How to use case studies to get new leads

Use them in cold outreach

Use case studies to make cold outreach warmer, by including them in your LinkedIn DMs / emails. Frame your message as helpful information rather than a sales pitch.

Your message will come across as helpful only if you’ve done an assessment of the prospect’s site and have an understanding of their likely challenges. Do that, and send a relevant case study that directly addresses those challenges.

Example approach: “I noticed your WordPress site is on an unsupported version, similar to what [similar company] was on. We helped them reduce risk of vulnerability by getting them on the latest version and a redesign, detailed in this case study.”

Present them at WordCamps

Present your case studies at WordCamps. It gets the word out that you can solve certain problems better than others. After the presentation highlight the talk back in the case study on your website.

You may not think much of it, but presenting at WordCamps makes a huge difference. But for them to make a difference, your talks need to actually be useful for the WordPress community.

There are soooo many different ways to propose talks for a single project because there are so many different ways to present it.

Folks in the community want to know how you innovatively solved a problem using code, how you got outstanding outcomes for a client, how you project-managed or solved engineering challenges in a mammoth-sized migration, what it was like working with a bank, etc.

Think about a project you recently completed. There’s more to it than meets the eye. Think about how you could propose a WordCamp talk based on it.

Everybody knows that WordCamps attract more WordPress-based companies than potential clients. But if you genuinely help the community first, people will talk, and those who are looking for someone like you will always find you. They have their ways.

Use them in your ToFu marketing campaign

Promote your case studies on social media. If you have a content strategy in place, drive readers to your case studies from your ToFu blog posts. You can also “spin-off” your case studies into other content types, like, say, a blog post highlighting how you solved a specific technical challenge.

SEO-Optimize them as much as possible

It’s educational blog posts, how-to guides, thought leadership posts and the like that are heavily optimized to be discovered through SERPs (ToFu). Case studies aren’t. But you should still do some SEO to capture organic traffic where you can.

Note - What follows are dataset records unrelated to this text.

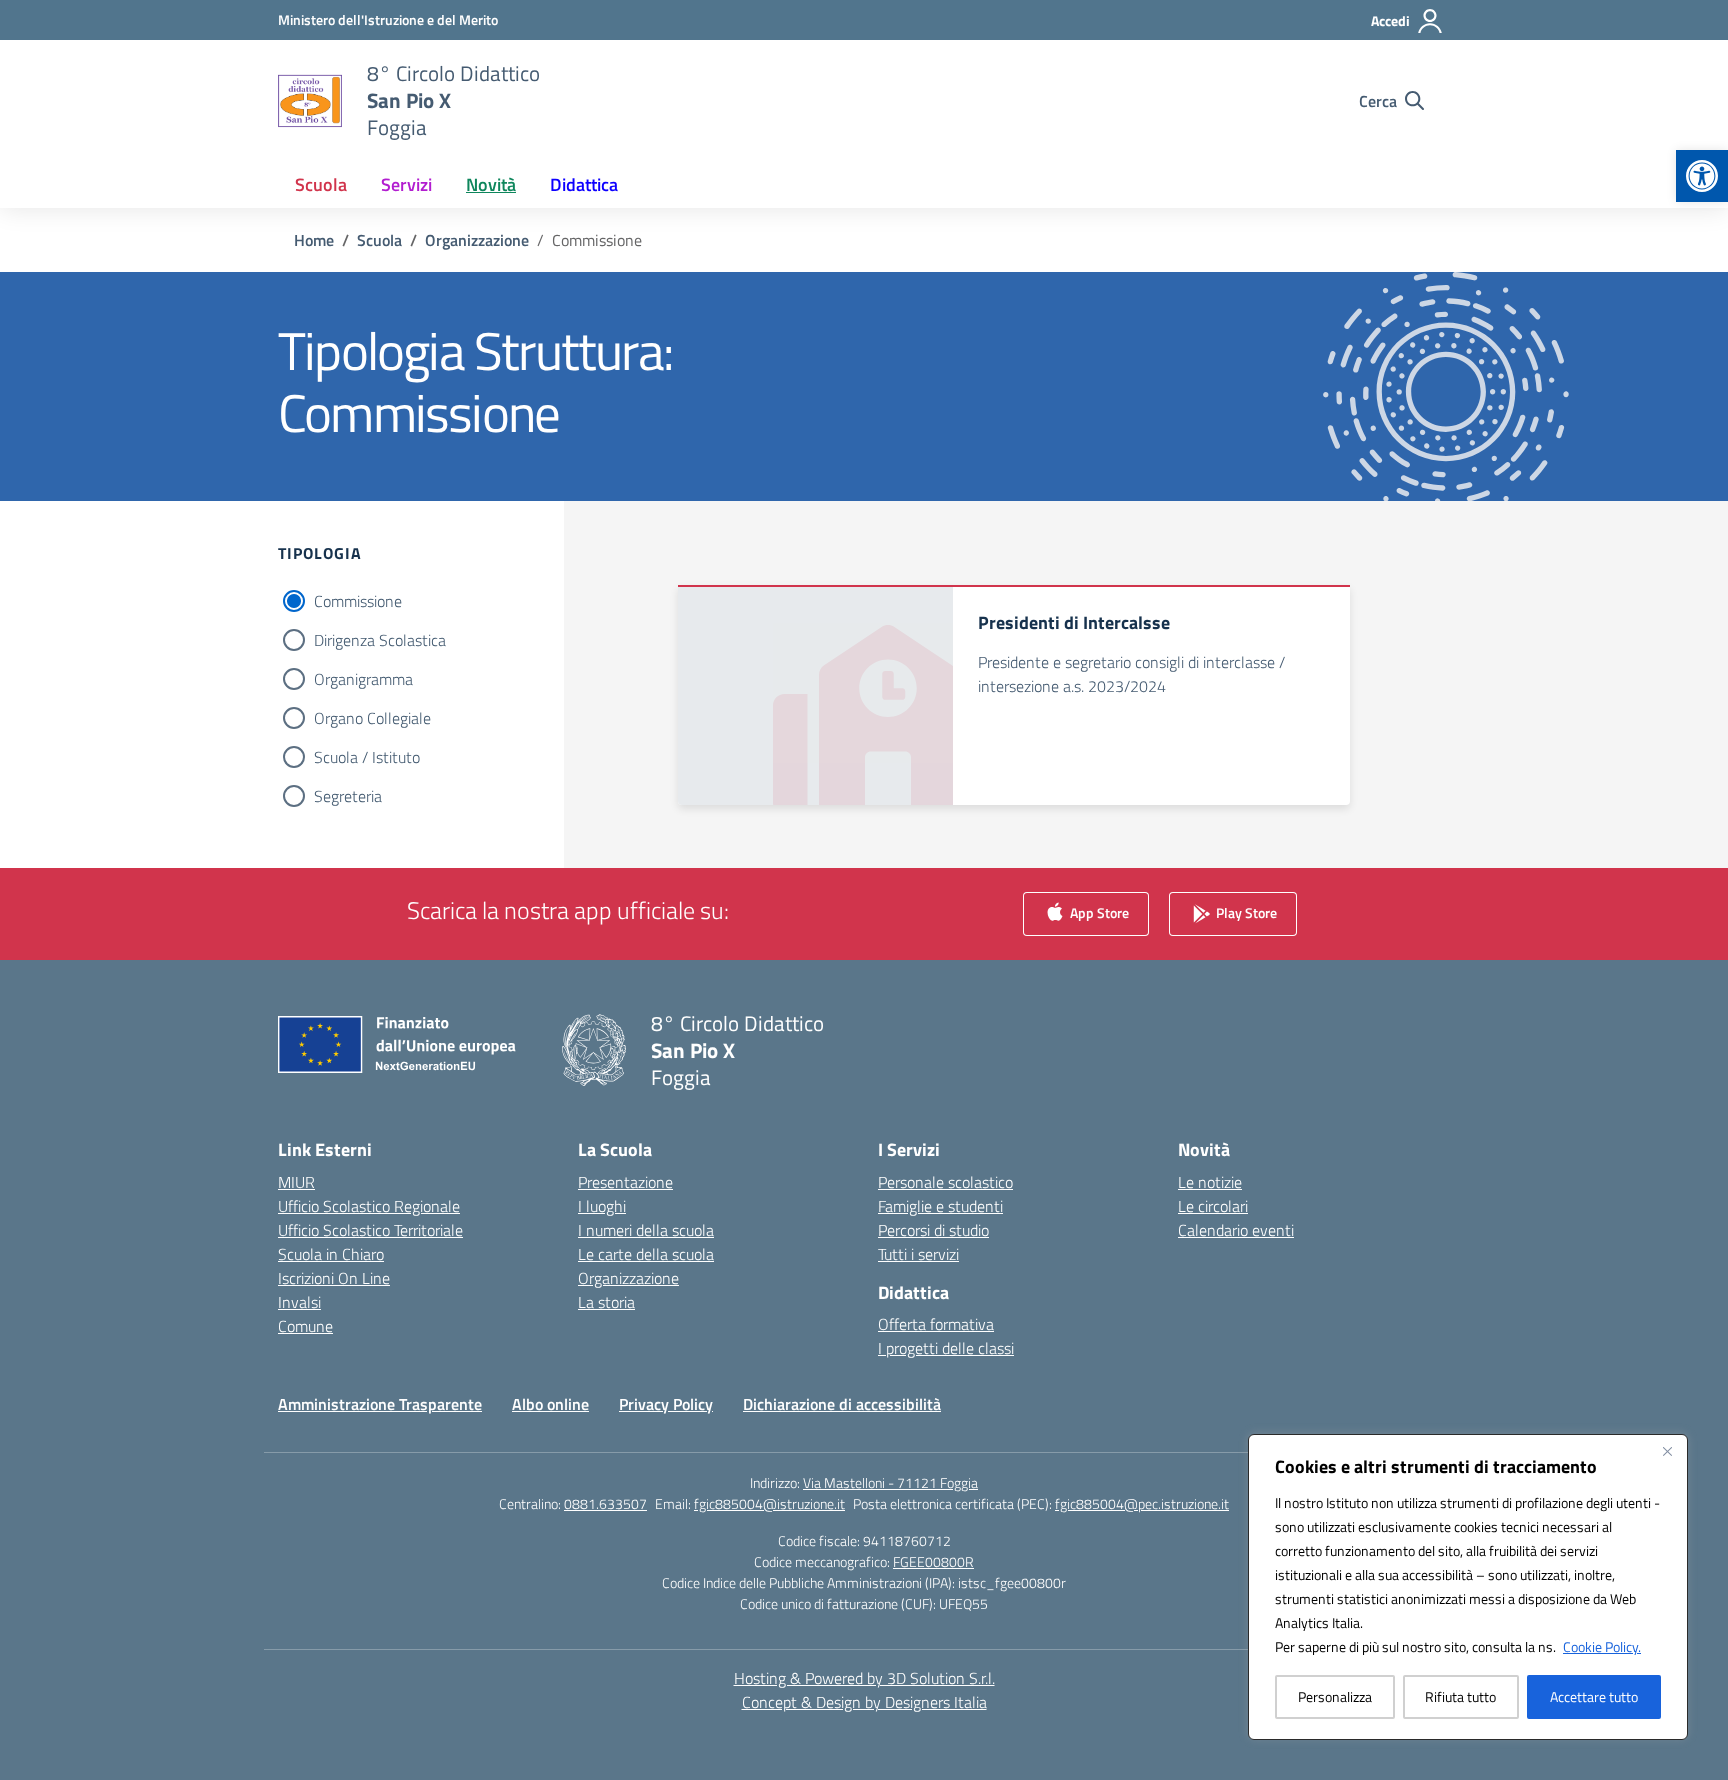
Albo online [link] (550, 1404)
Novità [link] (491, 184)
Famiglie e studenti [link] (940, 1206)
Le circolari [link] (1213, 1206)
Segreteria (348, 796)
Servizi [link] (406, 184)
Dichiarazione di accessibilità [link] (842, 1404)
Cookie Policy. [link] (1602, 1646)
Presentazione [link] (625, 1182)
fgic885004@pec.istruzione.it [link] (1142, 1503)
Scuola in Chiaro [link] (331, 1254)
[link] (1702, 176)
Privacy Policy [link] (666, 1404)
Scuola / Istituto (367, 757)
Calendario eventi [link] (1236, 1230)
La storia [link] (606, 1302)
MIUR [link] (296, 1182)
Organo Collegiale (372, 718)
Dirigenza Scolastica (380, 640)
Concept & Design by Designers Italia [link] (864, 1702)
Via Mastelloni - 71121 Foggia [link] (890, 1482)
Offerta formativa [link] (936, 1324)
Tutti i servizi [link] (918, 1254)
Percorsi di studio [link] (933, 1230)
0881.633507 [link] (605, 1503)
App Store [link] (1098, 911)
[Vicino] (1667, 1451)
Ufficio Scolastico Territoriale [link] (370, 1230)
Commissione (358, 601)
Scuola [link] (321, 184)
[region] (1468, 1587)
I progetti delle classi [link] (946, 1348)
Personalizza (1335, 1696)
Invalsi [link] (299, 1302)
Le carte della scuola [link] (646, 1254)
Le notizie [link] (1210, 1182)
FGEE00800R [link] (933, 1561)
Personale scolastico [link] (945, 1182)
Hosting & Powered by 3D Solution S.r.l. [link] (864, 1678)
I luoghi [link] (602, 1206)
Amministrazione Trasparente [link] (380, 1404)
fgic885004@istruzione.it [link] (769, 1503)
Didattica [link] (584, 184)
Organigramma (363, 679)
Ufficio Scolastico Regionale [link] (369, 1206)
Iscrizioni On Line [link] (334, 1278)
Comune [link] (305, 1326)
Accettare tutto (1594, 1696)
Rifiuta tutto (1460, 1696)
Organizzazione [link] (628, 1278)
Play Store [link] (1245, 911)
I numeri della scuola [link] (646, 1230)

You can do this by sprinkling industry-specific keywords (e.g., “healthcare website accessibility compliance”), adding technical solution terms (e.g., “headless WordPress implementation”), incorporating problem-focused phrases (e.g., “WooCommerce site slow loading speed solutions”), etc.

Prospects often search for solutions to specific problems like the above and it would be nice for your case studies to appear when they do.

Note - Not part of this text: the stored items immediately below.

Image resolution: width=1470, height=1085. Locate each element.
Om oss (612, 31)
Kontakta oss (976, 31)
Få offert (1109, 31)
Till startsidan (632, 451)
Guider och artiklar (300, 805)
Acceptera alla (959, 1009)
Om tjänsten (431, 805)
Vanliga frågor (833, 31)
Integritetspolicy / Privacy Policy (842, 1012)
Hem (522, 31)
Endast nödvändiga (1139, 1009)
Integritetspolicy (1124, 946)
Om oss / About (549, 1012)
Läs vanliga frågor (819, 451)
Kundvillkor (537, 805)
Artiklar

Most B2B SaaS people are now using Perplexity or ChatGPT for search, but optimizing for the Google bot isn’t defunct yet.

Create a case study library

Create a filterable library so prospects can easily find the story they want to relate to. Most agencies organize case studies by industry vertical (healthcare, finance, ecommerce, etc.) and the solutions they provide (CMS migration, UX, etc.). Two other great ways are to organize by primary challenge (performance, security, etc.) and company size (startup, mid-market, enterprise).